Меня это удивило, но Пироговский сказал, что это ее телохранитель, в общем дал мне понять, что он ухаживает за ней. Я договорился, где с ней встречаться.

(ВОПРОС – Непосредственно с Олей?)

Я уже встречался в этом саду два раза, потом я ходил на штаб-квартиру, которая помещалась на СоломенкеБольшая улица № 25.

– Если срочно, приходи туда, спроси Леопольда. Так я и делал, спрошу Леопольда и меня отведут туда. Это было что-то вроде комнаты в подвале. Там лежали шахматы, было накурено, было создано впечатление босяцкой комнаты, чтобы не было заметно, зачем туда собираются. Я туда ходил.

(ВОПРОС – Часто?)

Часто.

(ВОПРОС – Кого Вы там застали?)

Мишку Смагина, Щербакова, Зину связную Ольги, Леопольда и старичка. Старичок всегда стоял на улице. Я ему сдавал свою грузовую машину. Сейчас он работает в Украинлесе, в доме Совнаркома.

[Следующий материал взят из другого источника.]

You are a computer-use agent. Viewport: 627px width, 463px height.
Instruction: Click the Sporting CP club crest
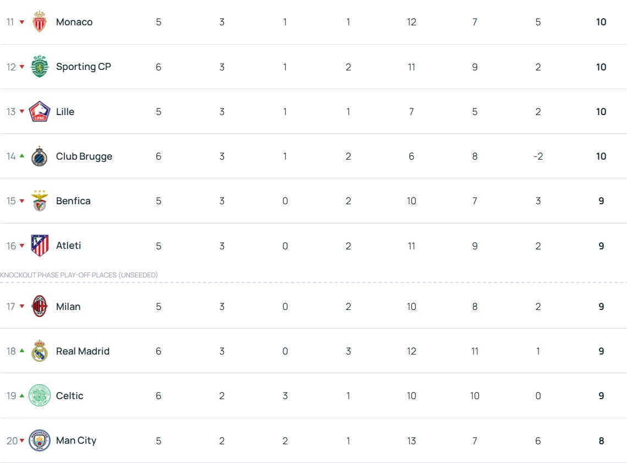point(40,67)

Когда немцы начали выезжать из бродильной промышленности, люди начали рассыпаться кто куда. Я прихожу и ставлю вопрос – разрешите выезжать. Направление у нас было в отряд Тетерева. Оля дает пароль через Пироговского. Значит можно собираться. Я уже наметил забрать свою машину и погрузить ребят. Оля дала такой пароль: возле станции есть колодец, возле колодца какие-то мастерские. Подойдите с кошелкой, с голубой повязкой, обшитой белой материей с двух сторон. К Вам подойдет человек и Вы ему скажете – «привет от Оли». Это был пароль. Я уже приготовился и думал на второй день ехать.

(ВОПРОС – Когда это было?)

Это было в начале сентября месяца. Вдруг ко мне прибегает Пироговский:

– Тебя хочет видеть Оля и ни в коем случае никуда ехать нельзя. Я моментально иду к ней. Она говорит – есть указание о том, чтобы никто из руководящих товарищей никуда не уезжал и вообще нужно держать людей в Киеве.

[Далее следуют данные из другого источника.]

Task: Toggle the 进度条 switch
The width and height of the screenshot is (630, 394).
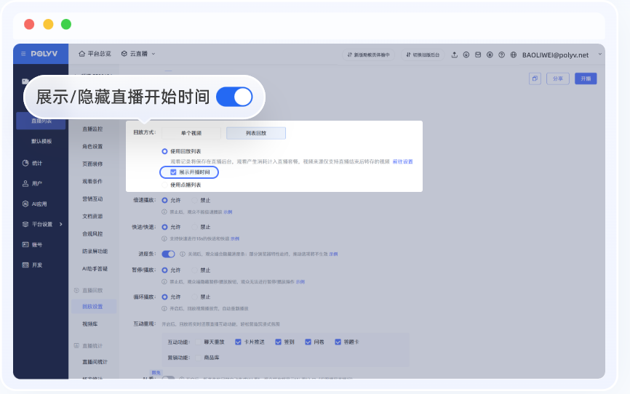Action: tap(168, 254)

– Хорошо. Тогда были большие затруднения, ловили людей прямо на улице. Я настаивал на том, чтобы отправлять людей, но Оля не разрешала. Раз не разрешает, надо оставаться. Потом она мне говорит – машину сдай в горком партии.

(ВОПРОС – Кому конкретно?)

Приведи машину сюда и все. Я приезжаю в 25 номер, не во двор, а стал возле этого дома, а сам зашел туда и говорю – Оля, вот паспорт, 15 штук «фарбавиль» – пропуска с печатью и все. Ваше приказание выполнил. Кладу ей все это на стол. Она говорит – паспорт оставь здесь, а машину старик укажет куда поставить. Сели в машину со стариком и поехали через какие-то переулки в закоулок. Я поставил машину, дал ему ключ и все. На этой машине ездили почти все время. Один раз я взял эту машину.

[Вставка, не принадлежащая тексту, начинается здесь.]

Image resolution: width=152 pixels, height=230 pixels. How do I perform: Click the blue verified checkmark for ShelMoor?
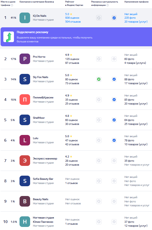pyautogui.click(x=114, y=120)
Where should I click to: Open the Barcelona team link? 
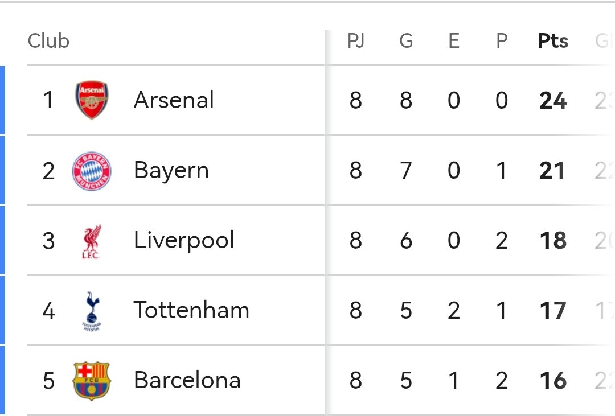(187, 380)
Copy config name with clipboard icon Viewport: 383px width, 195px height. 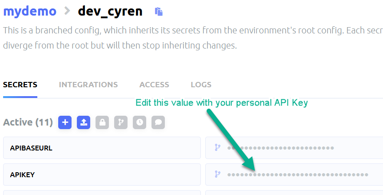(159, 12)
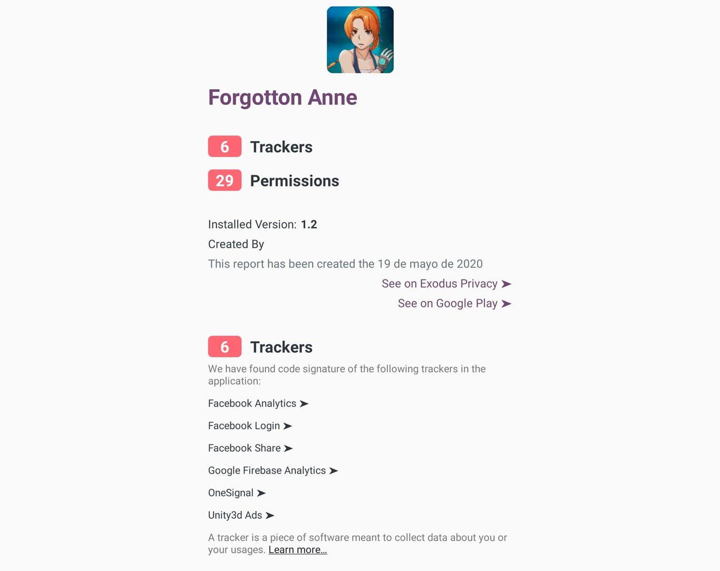Open Unity3d Ads tracker details
This screenshot has height=571, width=720.
pyautogui.click(x=235, y=515)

(ВОПРОС – А Вас спросили, где Вы дели машину?)

Получилось так: немцы должны завтра ехать в Проскуров, а машина моя находилась в гараже на Тарасовской 36. Нас предупредили, чтобы завтра же прийти с вещами, так как нужно уезжать. Они-то не говорили куда, говорят, что в командировку.

Приходу утром в гараж, завел машину и выезжаю. Встретил Алешку Деркаченко и говорю ему – ты должен будешь машину спрятать где-нибудь, потому что я здесь держать ее не могу. Я завел машину к нему во двор на Мар[и]инскую 67, ключ дал ему, а сам пошел напротив, где жил Алешка Гончаренко и наблюдаю за моим домом. Вдруг прилетает мастер гаража и Дехтярев – где машина. Сторож говорит, что я утром выехал. Взяли заложниками Дехтярева, Веретенникова и Гончаренко и сказали – пока Мишку не найдете, никуда не будете отпущены.

Узнав такое дело, я беру свой мешок, предупреждаю Алешку Деркача о том, что если я приду вечером, значит все в порядке, если же меня не будет, ты берешь машину и завозишь в штаб комиссариата, а там говоришь, что это машина беспризорная. Сам взял мешок и иду в трест – Деонисовская 4. Ведь это же глупо взять машину и чтоб из-за этого расстреляли трех человек. Прихожу туда, хлопцы так встречают, будто съесть меня хотят. Гончаренко кричит – где ты мои вещи дел? (А его вещи лежали на моей машине).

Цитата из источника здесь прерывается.